Among those who achieved a CR (HRS reversal), the median time to a CR (i.e., 6 days) was not different among those who ultimately avoided RRT compared with those who needed RRT at a later time point during the study period. As expected, there were significantly more patients who achieved a CR among those who did not need RRT compared with those who did need it (P < 0.001). These results support the data presented in Table 2, showing a negative correlation between treatment response and the need for RRT. While a PR—defined as a >30% reduction in sCr but not reaching a CR—may be perceived as a softer clinical end point compared with a reduction in the requirement for RRT, it is important to note that achievement of a PR or a CR was significantly associated with avoidance of RRT, thereby validating the clinical relevance of those prespecified outcomes. A >30% reduction in sCr may be a valuable end point that can be used in future clinical trials in patients with HRS-1.

Baseline factors associated with improved kidney function (defined by a reduction in sCr level) were previously evaluated. A lower baseline MELD score and lower sCr level were associated with HRS reversal in the OT-0401 and REVERSE studies; in addition, in REVERSE, baseline serum bilirubin was also identified as a significant factor associated with improved kidney function.^11,12 In this analysis, we directly evaluated predictors of avoidance of RRT. In the univariable analyses, baseline characteristics of a more advanced stage of liver disease (i.e., higher sCr level, MELD score, and baseline Child-Pugh score) were associated with a greater need for RRT by day 90 in the overall population. As expected, a higher baseline sCr was also a negative predictor of RRT avoidance in both the terlipressin and placebo groups, when treatment groups were analyzed separately. In addition, a higher MELD score was a negative predictor of RRT avoidance in the terlipressin group, while higher baseline MAP—likely indicating a less-severe hemodynamic derangement from HRS-1—was positively associated with RRT avoidance in the placebo group.
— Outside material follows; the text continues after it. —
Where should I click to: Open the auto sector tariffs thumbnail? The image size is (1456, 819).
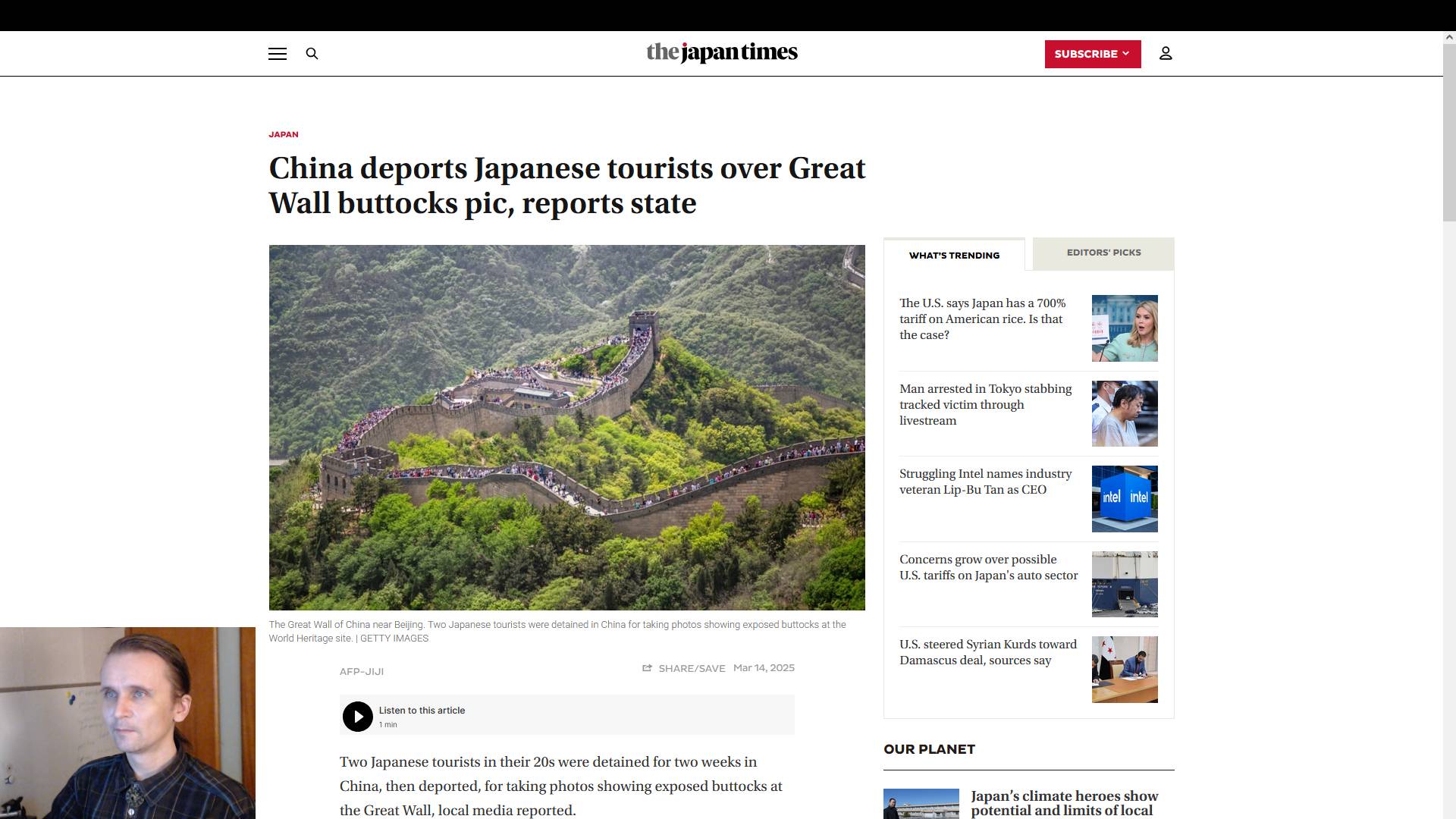tap(1124, 584)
The multivariable analysis confirmed the significance of baseline sCr level and Child-Pugh score as independent factors associated with the need for RRT. These findings were not unexpected, as more advanced liver disease—characterized by a higher Child-Pugh score and higher sCr level—is associated with a more severe AKI and, consequently, a greater risk of the need for RRT.^2,25 As recently shown by Curry et al.,²⁶ more patients with a sCr level of <5 mg/dl stay alive and RRT-free through day 30 compared with the sCr ≥5 mg/dl subgroup (<3 mg/dl, 77.3%; ≥3 to <5 mg/dl, 76.5%; ≥5 mg/dl, 40.0%; P = 0.01). Therefore, early initiation of treatment with terlipressin, while sCr levels are relatively low, may reduce the need for RRT in patients with AKI because of HRS-1.
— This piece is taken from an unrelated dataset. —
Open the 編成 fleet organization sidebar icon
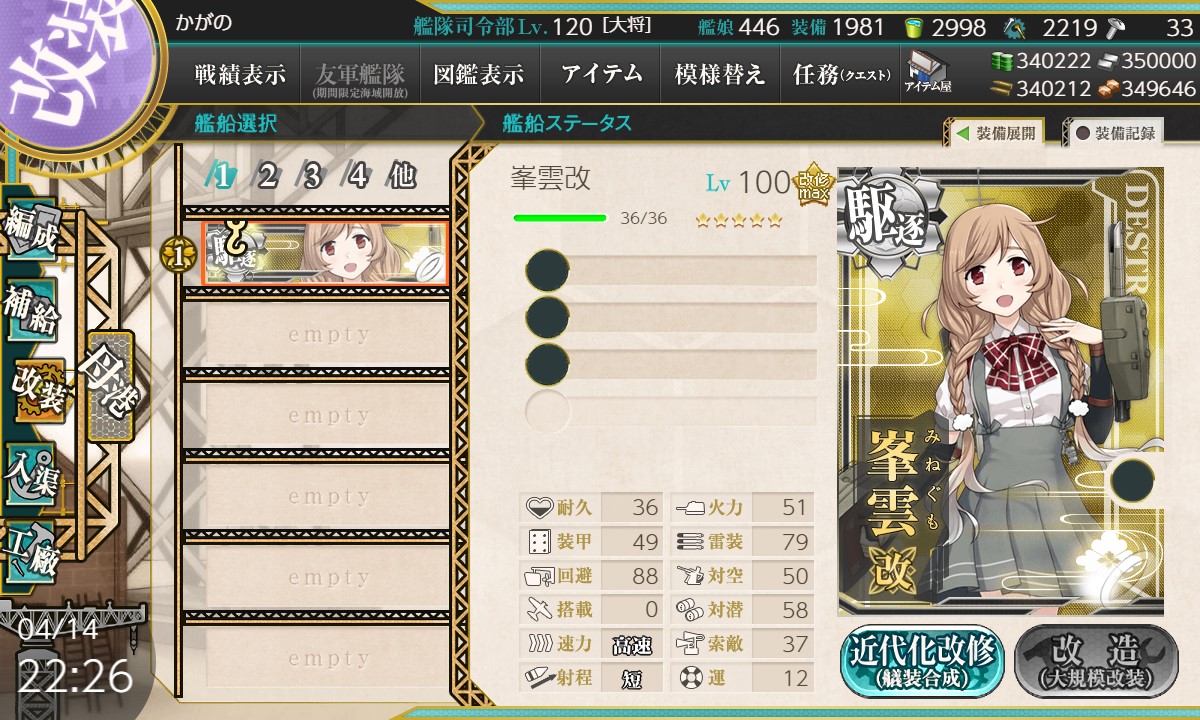This screenshot has height=720, width=1200. [x=32, y=232]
This study has several limitations. Owing to the post hoc nature of the analysis, not all data were available from all three studies (e.g., the time of RRT in the REVERSE study¹²), which precluded RRT-free survival analyses and competing risk and hierarchical analyses in the pooled population. In addition, the duration of follow-up did not extend beyond 90 days, which prevented evaluation of longer-term outcomes. Finally, the studies were designed before the adoption of the current HRS-AKI diagnostic criteria proposed by the International Club of Ascites in 2015, which defined HRS-AKI as a doubling in sCr in 14 days, rather than a fixed threshold of sCr, allowing for an earlier detection and treatment of HRS-1.¹⁵ Consequently, we could not evaluate the effect of terlipressin on RRT when implemented as an early treatment for HRS-1.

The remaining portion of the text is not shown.